Results from the study indicate that the two groups had comparable gain on flexor and extensor strength. Balance training was deemed to be effective for gain in muscular strength, and secondly, in contrast to strength training, equalisation of muscular imbalances may be achieved after balance training. Improved muscular balance is an important part of injury prevention. The application of balance training is not only important for young and active but also for the older generation as balance and strength decreases with age (Wiksten DL 1916).
The authors conclude that ‘significant gains in strength could be shown from balance training. Most remarkably, the balance training tended to balance out strength in the right and left legs of the subjects, improving strength in the dominant leg but increasing strength in the non- dominant even more, correcting muscular imbalances between legs.” Traditional strength training with leg presses and leg curls was unable to accomplish this; in fact, in many cases the traditional training tended to broaden the imbalances between legs. This latter finding maybe of interest to athletes who run, since most running athletes have one leg which is stronger than the other and which therefore produces longer steps. Bringing the weaker leg up to par with the more robust leg might increase stride length and improve maximum running speed. Asymmetry is also a potential cause of falls and galt asymmetry in those with known sensory impairments (e.g. Parkinson’s) is a potential pathway for rehabilitations to improve functional ability.

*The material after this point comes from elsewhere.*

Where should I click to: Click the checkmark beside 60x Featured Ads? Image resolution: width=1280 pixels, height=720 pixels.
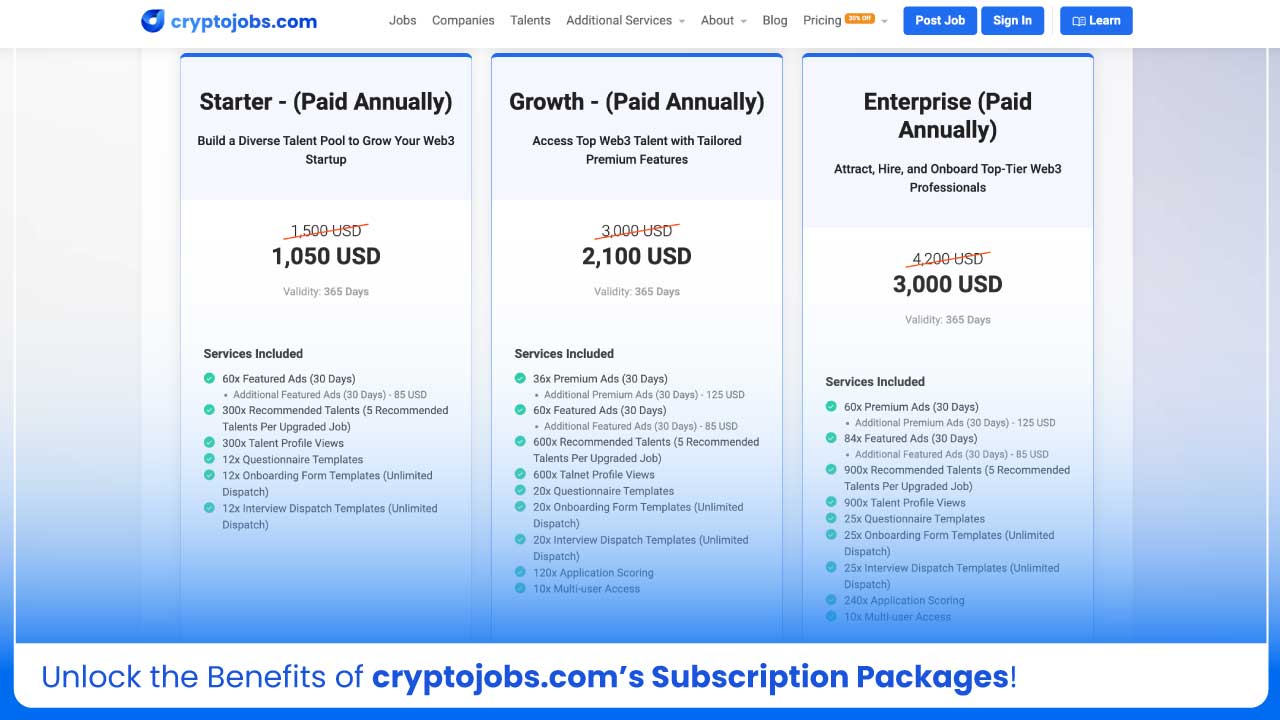[x=209, y=379]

In order to determine the usefulness of the BalanceMaster™ in the training and rehabilitation of balance in normal and injured subjects, a study was carried out by Holder-Powell. The study consisted of two groups, healthy normal subjects and healthy subjects with a history of chronic unilateral ankle sprain. A six week training programme was initiated (20mins, 3 times a week). Speed and inclination setting on the BalanceMaster™ were progressively increased. Significant differences were recorded in the 3 measurements, anterior- posterior, medical and lateral excursion and total pathway length. The study concluded that BalanceMaster™ may be useful in improving balance, as measured by postural sway.